• Problèmes à résoudre:
A) D'après l'extrait sur les avions Romano, quel moteur équipait le projet de chasseur Romano 130 ?
B) Rédigez la suite de l'extrait sur les avions Romano à partir de sa dernière phrase.

• Texte cité:

Je ne renie pas mes écrits qui soulignent que même un matériel imparfait est bien préférable à l'absence totale de matériel.

Mais les Romano 90 et, surtout, le 92, auraient été bien plus efficaces que le Loire 210.

La version R 92 extrapolée du Romano 90, avait un avant-fuselage particulièrement bien profilé et son moteur Hispano 12 Y Crs lui permettait une vitesse de pointe de 420 km/h. 


Romano 92 : Grande vitesse, petit rayon d'action (600 km). L'état de surface semble remarquablement lisse.


Ce dernier avion avait une maniabilité d'exception, la vitesse et l'armement d'un Morane 406 malgré deux ailes de plus, deux flotteurs et de toute une série de mâts et de ficelles !  

{A titre de comparaison, l'hydravion de chasse Japonais Nakajima A6M2-N, tiré du chasseur Mitsubishi A6M2 Zéro avait une vitesse de pointe de 437 km/h. Il est vrai que son moteur en étoile ne l'aidait pas.}

Nulle doute qu'une douzaine de Romano 92 aurait été bien utile à notre flotte. 

Un dérivé de cet avion intéressa même la République Espagnole qui décida (mais bien trop tardivement) d'en faire construire une version purement terrestre à juste une trentaine d'exemplaires en Belgique (dont, à ma connaissance, 6 seulement furent livrés complets).  

Ces avions avaient été dédaignés par les services Français parce qu'ils étaient des biplans et, qu'en plus, ils avaient une aile supérieure de type Polonais que le CEMA avait condamnée parce que "très dangereuse" en combat (Docavia #3).

L'ingénieur Bonte condamnait sans appel tout nos biplans qu'il prétendait très mal réalisés. 

Pourtant, les avions Romano étaient très manœuvrants et bien plus rapides que certains engins étiquetés "excellents" par ses "experts".


Une proposition originale


Étienne Romano présenta un projet de chasseur Romano 130, chasseur en bois, biplan à aile supérieure affectant, lui aussi, une configuration Polonaise.
Qui plus est, cet avion était motorisé par un Renault R 12 - 01 de 450 Cv.

Face au nombre d'interdits que cet avion violait, je n'ai aucun mal à imaginer la vague de crises de nerfs ayant affecté les ingénieurs du STAé !

• Jeu de données:
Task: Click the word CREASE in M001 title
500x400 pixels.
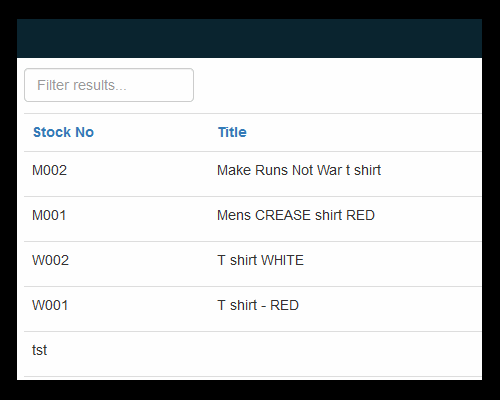Action: click(283, 215)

• Ensemble des réponses:
A) Un Renault R 12 - 01 de 450 Cv.

B)
Pensez donc, ce futur avion allait peser au maximum 1 250 kg, il aurait une longueur de 7.5 m, une envergure de 6 m seulement et une surface alaire de 11.5 m. 

La charge alaire de 109 kg/m² lui assurerait une capacité de manœuvre époustouflante !

Comme le Caudron 710 volait à 455 km/h avec son train fixe et 380 kg de plus au décollage, comment imaginer que le minuscule Romano 130 n'aille pas nettement plus vite avec son train éclipsable ?

Il allait donc être considérablement plus performant que le Morane 405 et ce dernier n'aurait aucune supériorité manœuvrière sur lui, bien au contraire.


Photo modifiée par moi à partir des plans publiés par L'Aéronautique du 01 XI 1936 : Le Romano 130.


Certes, sa vitesse était annoncée seulement pour 460 km/h, mais Étienne Romano avait démontré précédemment qu'il n'exagérait pas sur les performance de ses avions. En général, il donnait même des valeurs un peu pessimistes.



De l'intérêt d'un très petit chasseur


Alors, que faire avec cet avion ? 

Cela dépendait de celles de ses qualités dont on voulait pouvoir profiter.

A - Nul besoin d'être grand clerc pour comprendre qu'un tel engin serait quasiment indétectable, que ce soit par la vue, par le son et même par ondes hertziennes (avion majoritairement construit en bois). 

Ses 6 m d'envergure le rendaient facile à cacher au sol, sauf dans un grand champ. 

La faible voie de son train de roulement  lui permettait de décoller d'un chemin de terre propre ou d'une prairie à moutons (donc, au sol bien ferme). 

En conséquence, il pouvait décoller à moins de 20 km du front pour attaquer des avions ennemis participant à des opérations de mitraillage de nos troupe à basse altitude, ou encore pour abattre un Henschel 126 d'observation à 1 500 m d'altitude (AGL) et revenir au sol incognito. 

Cela lui conférait, à peu de chose près, les caractéristiques de nos actuels missiles anti-aériens et, en conséquence, pour cette tâche, il lui fallait appartenir à l'Armée de Terre.



B - Autre emploi, également fondé sur sa taille très réduite, mais peu imaginé au milieu des années 30 : Sa capacité de transfert à très longue distance (maintenant, on dirait sa capacité de projection). 

Un Farman 222 ou 224 bien escorté (donc désarmé) pouvait emporter deux R 130 en même temps à son bord.

Un petit cargo déplaçant 2 500 tonnes pouvait en emmener un groupe entier (12+12+6).

Cela ouvrait des perspectives dans des îles comme nos Antilles, notre Polynésie ou notre Guyane, etc. 

On pouvait tout aussi bien proposer une association défensive commune à la Norvège ou au Danemark, ces deux nations quasiment vide d'aviation de combat et n'ayant jamais imaginé que Hitler les attaquerait. 

En cas d'accord avec le Danemark, cela pouvait induire la création d'une ou plusieurs bases en Islande qui eussent obligé les navires Germaniques à se rapprocher des côtes Britanniques.



C - Pour les mêmes raisons, le petit Romano aurait été capable d'actions de reconnaissance ou d'observations très rapides (la  notion de police du ciel n'existait pas encore en France, faute d'un déploiement adéquate de la radiophonie aérienne, mais le Romano 130 y aurait excellé).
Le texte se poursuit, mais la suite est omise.